"I have a loan for $5000 with a 10.25% interest rate. a $3500 loan at 15.49% interest. and a credit card with $2700 outstanding at 17.9%. Which do I pay first?"
First of all, thank you for making your question easy on me since the answer in your situation is fairly straightforward. You will see why shortly. In most cases, it isn’t that straightforward. If you read my posts regularly, you may be familiar with my philosophy that personal finance and financial planning are just as much about dealing with emotions as it is about dealing with the numbers. This is very relevant with your question.
We’ll start with the numbers. The simple answer here is to pay off the debt with the highest interest rate first, and work your way down to the one with the lowest interest rate. One thing to consider in this approach is whether or not the interest that you are paying is tax deductible. If it is, then realistically your interest rate is lower. As a quick example, let’s say you have a student loan at 6%, and you are in the 25% tax bracket.
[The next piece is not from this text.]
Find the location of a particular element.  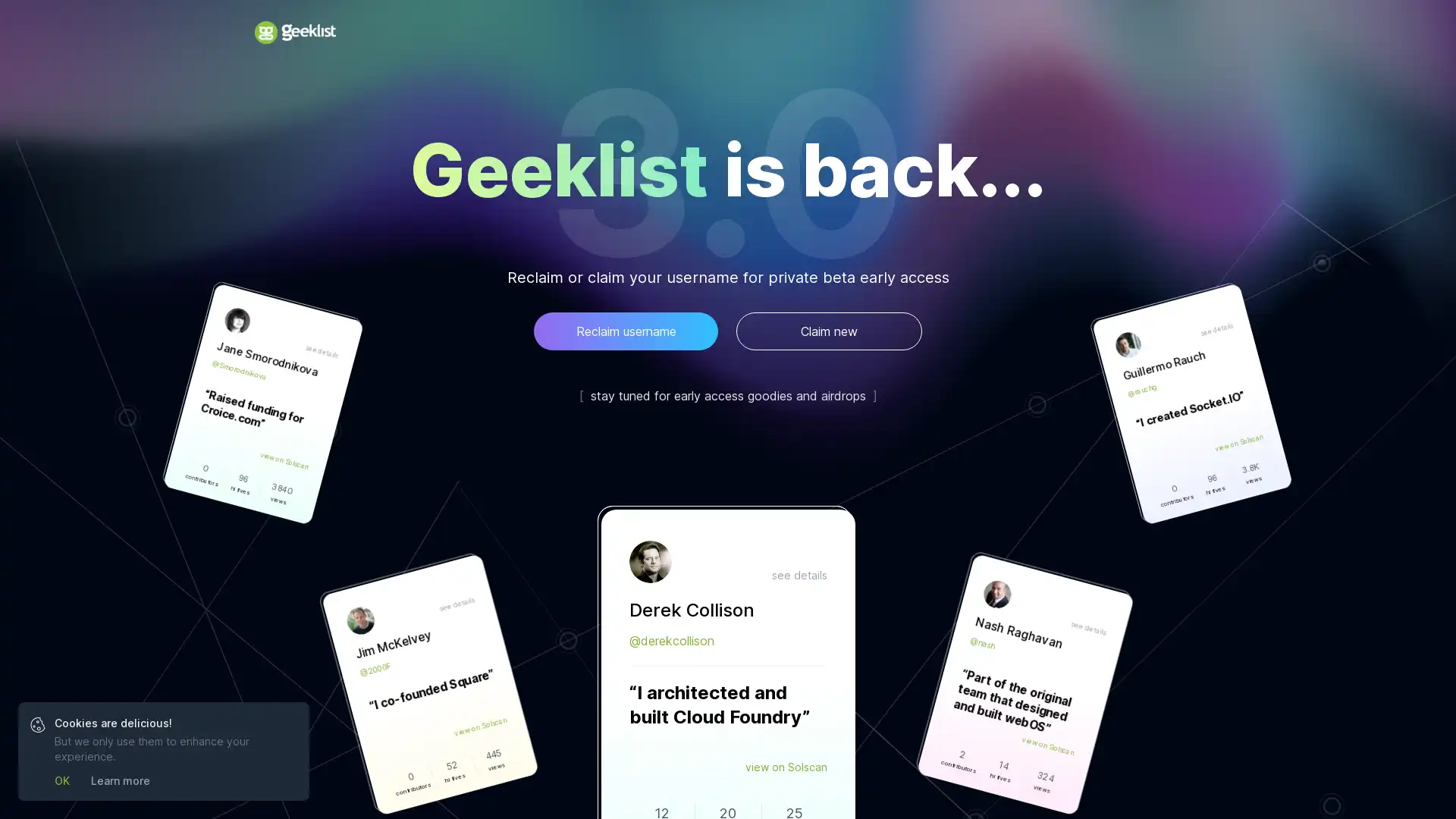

You determine that you can deduct your student loan interest so realistically your interest rate is 25% lower or (6% x (1-25%)) = 4.5%. Your home mortgage interest rate may be affected in a similar fashion though this can be a little more complicated. Other loans that rates can be affected by taxes may include business loans and mortgages on rental properties. As financial planners, these are what we take into consideration when calculating financially which loan makes the most sense to pay off first, second, third and so forth. In some cases, it might not make financial sense to pay off the debt early.
Equally important is the emotional side of paying down the debt. It is never an easy process paying down debt and there needs to be a serious commitment in doing so. If your highest interest rate loan is also your largest balance, it may be a daunting task to pay it off first. If you are noticing very little progress, emotionally you may feel like giving up. Conversely, you should be getting excited to pay off debt. You want to see progress because progress will reinforce why you are doing this in the first place. For this emotional reason, it makes sense to pay down your lowest balance debt first, and then pay off the next smallest balance, and so on and so forth. Dave Ramsey refers to this approach as the debt snowball. I believe Dave’s books and courses do a tremendous job of outlining a way to get out of debt. I do not agree with Dave on all of his teachings but definitely recommend his stuff for eliminating debt.
I hope you don’t mind me going through all of this before answering your question. By now it should be pretty evident what you should do. Since your highest interest rates are also on you lowest balance your situation is straightforward. I took the liberty of offering more explanation so that others could learn from your question as well.